Exercise aim: Up to and including the line with "Task: Select the order_gold_pack 59 node", please set down the entries below exactly, starting from the first line.

[Source data]

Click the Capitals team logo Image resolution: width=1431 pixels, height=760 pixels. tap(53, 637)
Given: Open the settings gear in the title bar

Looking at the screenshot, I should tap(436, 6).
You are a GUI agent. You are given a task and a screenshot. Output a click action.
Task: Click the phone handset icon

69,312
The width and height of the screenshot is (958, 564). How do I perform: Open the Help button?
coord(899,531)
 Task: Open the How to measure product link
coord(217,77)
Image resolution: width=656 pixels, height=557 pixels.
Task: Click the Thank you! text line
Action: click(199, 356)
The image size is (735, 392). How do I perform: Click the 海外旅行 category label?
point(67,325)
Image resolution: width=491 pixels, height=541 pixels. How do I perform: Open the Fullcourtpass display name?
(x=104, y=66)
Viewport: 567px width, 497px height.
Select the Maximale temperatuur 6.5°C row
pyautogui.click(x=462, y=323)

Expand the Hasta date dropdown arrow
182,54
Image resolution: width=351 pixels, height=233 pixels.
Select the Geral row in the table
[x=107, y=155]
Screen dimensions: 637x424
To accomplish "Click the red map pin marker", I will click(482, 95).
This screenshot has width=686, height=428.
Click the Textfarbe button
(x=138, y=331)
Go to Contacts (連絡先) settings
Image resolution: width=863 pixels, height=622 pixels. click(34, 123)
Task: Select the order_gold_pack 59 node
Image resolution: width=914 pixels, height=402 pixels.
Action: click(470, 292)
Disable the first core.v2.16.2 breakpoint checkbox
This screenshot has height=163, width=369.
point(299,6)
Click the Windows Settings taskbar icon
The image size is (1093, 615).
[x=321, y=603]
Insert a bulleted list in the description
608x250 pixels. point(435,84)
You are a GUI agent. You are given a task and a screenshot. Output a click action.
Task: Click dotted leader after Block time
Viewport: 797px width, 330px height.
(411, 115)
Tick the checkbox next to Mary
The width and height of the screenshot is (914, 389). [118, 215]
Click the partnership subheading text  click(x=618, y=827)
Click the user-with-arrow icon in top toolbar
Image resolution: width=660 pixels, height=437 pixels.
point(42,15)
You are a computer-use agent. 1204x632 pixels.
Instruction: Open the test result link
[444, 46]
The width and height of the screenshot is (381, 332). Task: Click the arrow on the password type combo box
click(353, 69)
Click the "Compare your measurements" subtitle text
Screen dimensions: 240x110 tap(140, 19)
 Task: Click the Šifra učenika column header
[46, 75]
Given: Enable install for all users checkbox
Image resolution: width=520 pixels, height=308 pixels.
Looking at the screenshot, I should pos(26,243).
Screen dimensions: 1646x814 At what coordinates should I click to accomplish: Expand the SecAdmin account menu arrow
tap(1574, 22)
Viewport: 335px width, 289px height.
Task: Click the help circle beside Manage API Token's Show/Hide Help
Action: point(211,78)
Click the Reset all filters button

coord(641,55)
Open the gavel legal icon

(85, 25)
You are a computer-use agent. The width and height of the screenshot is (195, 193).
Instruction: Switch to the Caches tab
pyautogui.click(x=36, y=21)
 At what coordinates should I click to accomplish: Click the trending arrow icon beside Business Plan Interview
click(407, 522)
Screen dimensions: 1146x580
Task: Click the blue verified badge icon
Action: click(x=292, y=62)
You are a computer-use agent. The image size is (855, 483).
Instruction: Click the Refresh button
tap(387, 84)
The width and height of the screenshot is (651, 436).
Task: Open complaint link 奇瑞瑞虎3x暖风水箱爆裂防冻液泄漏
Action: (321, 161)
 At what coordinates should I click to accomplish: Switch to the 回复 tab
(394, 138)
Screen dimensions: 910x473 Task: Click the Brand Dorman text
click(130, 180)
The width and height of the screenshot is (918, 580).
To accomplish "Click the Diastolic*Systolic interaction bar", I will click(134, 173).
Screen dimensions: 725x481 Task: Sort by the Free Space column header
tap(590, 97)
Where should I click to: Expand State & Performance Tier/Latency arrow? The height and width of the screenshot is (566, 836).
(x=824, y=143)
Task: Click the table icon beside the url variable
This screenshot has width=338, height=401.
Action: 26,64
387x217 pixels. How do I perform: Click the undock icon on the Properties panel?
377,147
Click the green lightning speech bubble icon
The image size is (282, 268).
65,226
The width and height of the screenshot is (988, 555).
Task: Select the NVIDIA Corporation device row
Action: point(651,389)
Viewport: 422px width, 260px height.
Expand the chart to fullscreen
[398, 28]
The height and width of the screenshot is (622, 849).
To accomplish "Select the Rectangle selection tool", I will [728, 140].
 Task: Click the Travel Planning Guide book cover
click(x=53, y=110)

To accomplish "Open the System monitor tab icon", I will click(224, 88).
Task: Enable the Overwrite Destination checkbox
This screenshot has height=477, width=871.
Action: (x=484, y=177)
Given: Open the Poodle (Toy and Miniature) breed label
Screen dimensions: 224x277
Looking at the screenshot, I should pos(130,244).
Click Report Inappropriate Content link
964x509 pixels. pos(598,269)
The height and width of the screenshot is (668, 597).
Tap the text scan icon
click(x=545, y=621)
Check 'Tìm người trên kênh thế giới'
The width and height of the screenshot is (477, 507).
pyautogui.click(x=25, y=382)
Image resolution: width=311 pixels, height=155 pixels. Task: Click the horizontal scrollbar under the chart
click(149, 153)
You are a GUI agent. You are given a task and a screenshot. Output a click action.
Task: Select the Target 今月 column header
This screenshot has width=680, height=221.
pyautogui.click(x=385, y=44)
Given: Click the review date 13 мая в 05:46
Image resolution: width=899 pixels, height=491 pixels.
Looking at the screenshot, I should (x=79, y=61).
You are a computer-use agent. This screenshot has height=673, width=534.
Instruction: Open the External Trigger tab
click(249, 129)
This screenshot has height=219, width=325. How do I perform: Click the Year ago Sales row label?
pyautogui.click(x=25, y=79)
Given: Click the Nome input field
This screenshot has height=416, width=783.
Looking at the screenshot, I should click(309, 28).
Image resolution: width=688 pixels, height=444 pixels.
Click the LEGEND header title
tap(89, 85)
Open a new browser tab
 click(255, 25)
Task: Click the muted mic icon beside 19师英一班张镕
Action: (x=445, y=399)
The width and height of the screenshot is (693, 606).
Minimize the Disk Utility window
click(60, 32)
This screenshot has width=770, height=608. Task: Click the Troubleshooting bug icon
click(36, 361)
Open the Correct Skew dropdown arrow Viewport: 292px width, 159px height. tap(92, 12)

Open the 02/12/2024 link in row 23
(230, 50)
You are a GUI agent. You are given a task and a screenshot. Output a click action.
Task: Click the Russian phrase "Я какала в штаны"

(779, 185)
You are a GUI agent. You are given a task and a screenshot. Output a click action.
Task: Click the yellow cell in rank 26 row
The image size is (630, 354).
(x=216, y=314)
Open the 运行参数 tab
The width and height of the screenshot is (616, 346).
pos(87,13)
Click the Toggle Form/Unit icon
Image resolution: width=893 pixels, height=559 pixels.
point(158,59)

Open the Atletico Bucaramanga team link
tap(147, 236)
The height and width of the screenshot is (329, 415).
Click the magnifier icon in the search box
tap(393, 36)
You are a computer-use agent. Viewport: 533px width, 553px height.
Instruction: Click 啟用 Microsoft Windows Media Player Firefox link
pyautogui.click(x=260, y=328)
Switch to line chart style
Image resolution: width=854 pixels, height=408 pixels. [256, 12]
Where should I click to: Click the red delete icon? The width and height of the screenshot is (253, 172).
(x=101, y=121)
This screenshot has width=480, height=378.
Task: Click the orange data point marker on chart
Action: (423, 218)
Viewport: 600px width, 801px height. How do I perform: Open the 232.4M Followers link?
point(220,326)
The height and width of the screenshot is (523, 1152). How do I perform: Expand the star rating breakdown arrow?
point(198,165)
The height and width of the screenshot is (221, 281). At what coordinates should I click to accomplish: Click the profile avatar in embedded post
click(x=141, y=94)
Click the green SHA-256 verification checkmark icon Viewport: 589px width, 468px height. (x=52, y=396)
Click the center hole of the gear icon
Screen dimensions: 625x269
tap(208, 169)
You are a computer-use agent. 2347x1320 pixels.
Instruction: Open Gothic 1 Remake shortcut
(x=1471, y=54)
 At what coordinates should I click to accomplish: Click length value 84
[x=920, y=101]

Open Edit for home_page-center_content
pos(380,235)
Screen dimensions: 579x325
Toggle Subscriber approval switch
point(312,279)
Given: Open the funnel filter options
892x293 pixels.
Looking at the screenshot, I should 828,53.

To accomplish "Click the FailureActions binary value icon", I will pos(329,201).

[/Source data]

Reply to the exercise:
Click the Capitals team logo Image resolution: width=1431 pixels, height=760 pixels. tap(53, 637)
Given: Open the settings gear in the title bar

Looking at the screenshot, I should tap(436, 6).
You are a GUI agent. You are given a task and a screenshot. Output a click action.
Task: Click the phone handset icon

69,312
The width and height of the screenshot is (958, 564). How do I perform: Open the Help button?
coord(899,531)
 Task: Open the How to measure product link
coord(217,77)
Image resolution: width=656 pixels, height=557 pixels.
Task: Click the Thank you! text line
Action: click(199, 356)
The image size is (735, 392). How do I perform: Click the 海外旅行 category label?
point(67,325)
Image resolution: width=491 pixels, height=541 pixels. How do I perform: Open the Fullcourtpass display name?
(x=104, y=66)
Viewport: 567px width, 497px height.
Select the Maximale temperatuur 6.5°C row
pyautogui.click(x=462, y=323)

Expand the Hasta date dropdown arrow
182,54
Image resolution: width=351 pixels, height=233 pixels.
Select the Geral row in the table
[x=107, y=155]
Screen dimensions: 637x424
To accomplish "Click the red map pin marker", I will click(482, 95).
This screenshot has width=686, height=428.
Click the Textfarbe button
(x=138, y=331)
Go to Contacts (連絡先) settings
Image resolution: width=863 pixels, height=622 pixels. click(34, 123)
Task: Select the order_gold_pack 59 node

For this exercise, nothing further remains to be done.